* Begin EXTRACT TO READ *
Acquisition debt consists of deferred purchase prices, payable to
sellers. The deferred purchase price notes bearing interest at 0%, discounted at
imputed interest rates ranging from 6% to 8%, with maturities from 3 to 15
years.
The aggregate maturities of long-term debt for the year ended
December 31, 1998 and for the subsequent four years, are approximately
$1,983,000, $2,021,000, $1,196,000, $1,193,000, and $108,744,000, respectively
and $8,399,000 thereafter.
5. COMMITMENTS AND CONTINGENCIES:
LEASES
The Company leases certain office facilities, vehicles and equipment under
operating leases for terms ranging from one to fifteen years. Certain of these
leases provide for an annual adjustment. Rent expense was approximately
$951,000, $924,000 and $1,997,000 for 1995, 1996 and 1997, respectively.
35
Assets acquired under capital leases are included in property, plant and
equipment on the accompanying Consolidated Balance Sheets.
* End EXTRACT TO READ *
* Begin GIVEN RECORDS *
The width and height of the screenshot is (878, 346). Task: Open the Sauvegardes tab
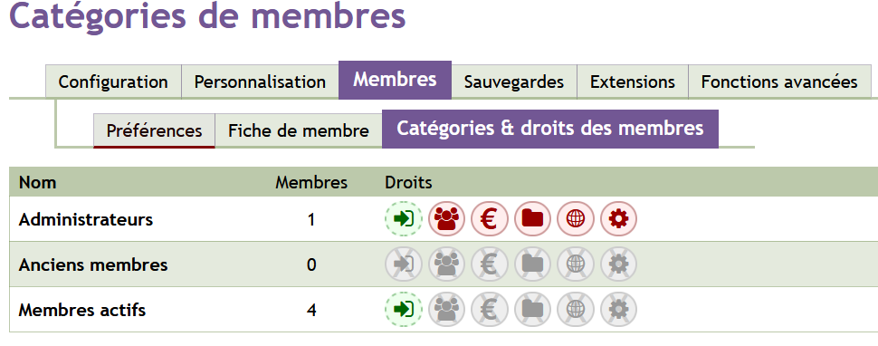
* End GIVEN RECORDS *
* Begin GIVEN RECORDS *
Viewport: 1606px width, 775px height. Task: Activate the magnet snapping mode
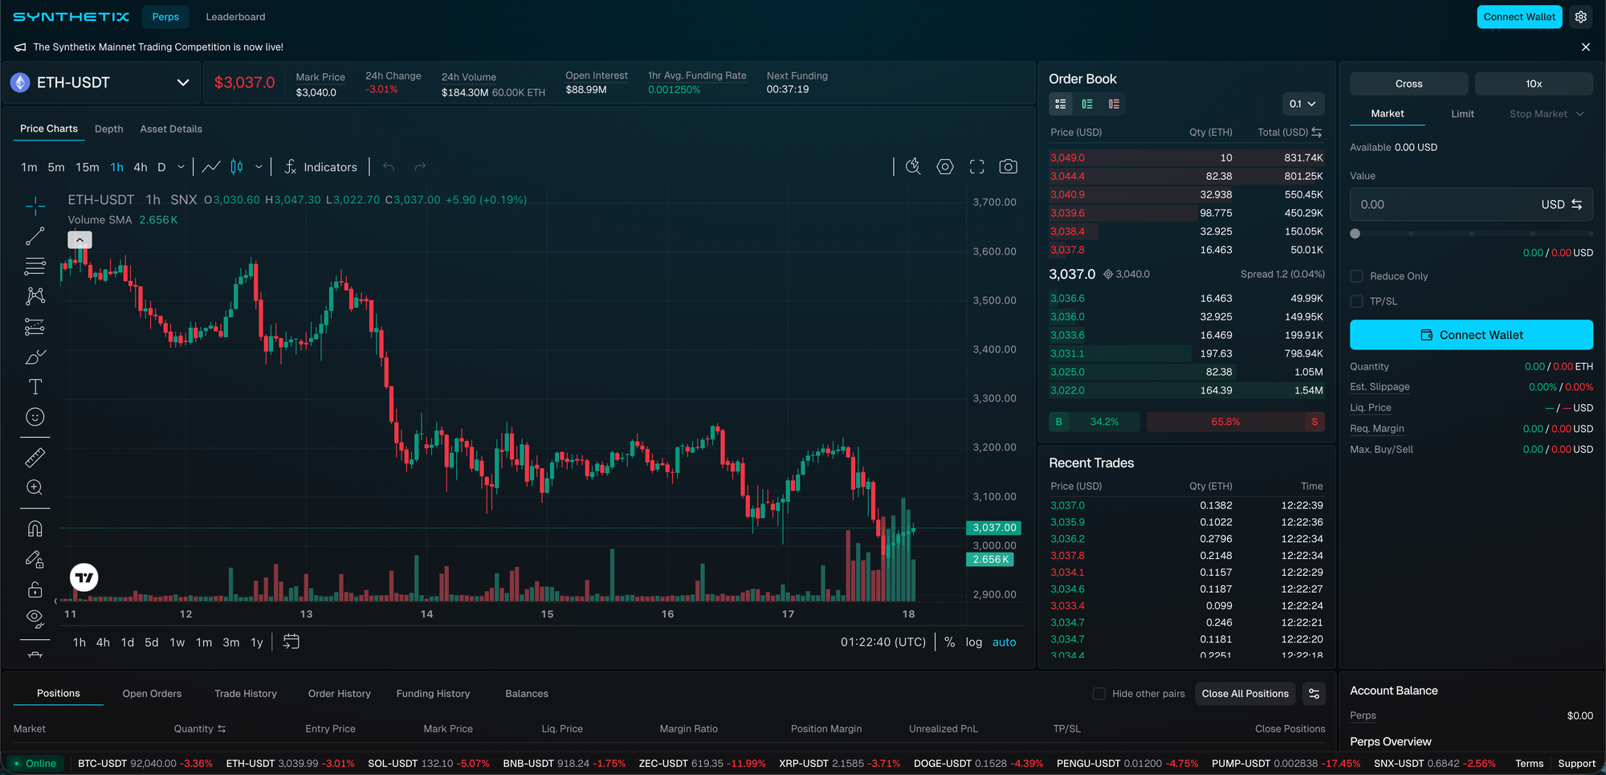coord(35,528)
* End GIVEN RECORDS *
STATED TASK A
Answer each question from the note on debt and leases:
(i) What range of imputed interest rates was used to discount the deferred purchase price notes?
(ii) For what range of terms does the Company lease office facilities, vehicles and equipment?
(iii) What was the approximate rent expense for 1996?
STATED TASK B
For each statement, say yes or no depending on whether it agrees with the note on debt and leases, and quote the deciding words:
(i) The deferred purchase price notes bear interest at 0%.
(ii) Rent expense in 1997 was lower than in 1995.
(iii) Assets acquired under capital leases are left out of property, plant and equipment.
STATED TASK C
Pick up the note on debt and leases after its final sentence and write the next few sentences.

EXERCISE RESULT A
(i) 6% to 8%
(ii) One to fifteen years
(iii) $924,000

EXERCISE RESULT B
(i) Yes: "The deferred purchase price notes bearing interest at 0%"
(ii) No: "$951,000, $924,000 and $1,997,000 for 1995, 1996 and 1997, respectively"
(iii) No: "Assets acquired under capital leases are included in property, plant and equipment"

EXERCISE RESULT C
At December 31, 1997 minimum lease payments were as follows:
MINIMUM LEASE PAYMENTS
---------------------
OPERATING CAPITAL
LEASES LEASES
--------- ---------
(IN THOUSANDS)
Years ended December 31,
1998 ................................................. $ 1,792 $ 679
1999 ................................................. 1,557 2,632
2000 ................................................. 1,099 230
2001 ................................................. 799 207
2002 ................................................. 1,449 198
Thereafter ............................................. 2,181 2,716
--------- ---------
Total minimum lease payments ........................... $ 8,877 $ 6,662
=========
Less: amount representing interest ..................... 1,857
Less: current portion of obligations
under capital leases ................................... 356
---------
Long-term obligations under capital
leases ................................................. $ 4,449
=========
AGREEMENTS AND EMPLOYEE BENEFITS
The Company has entered into various employment agreements and agreements
not to compete with key employees and former owners of businesses acquired.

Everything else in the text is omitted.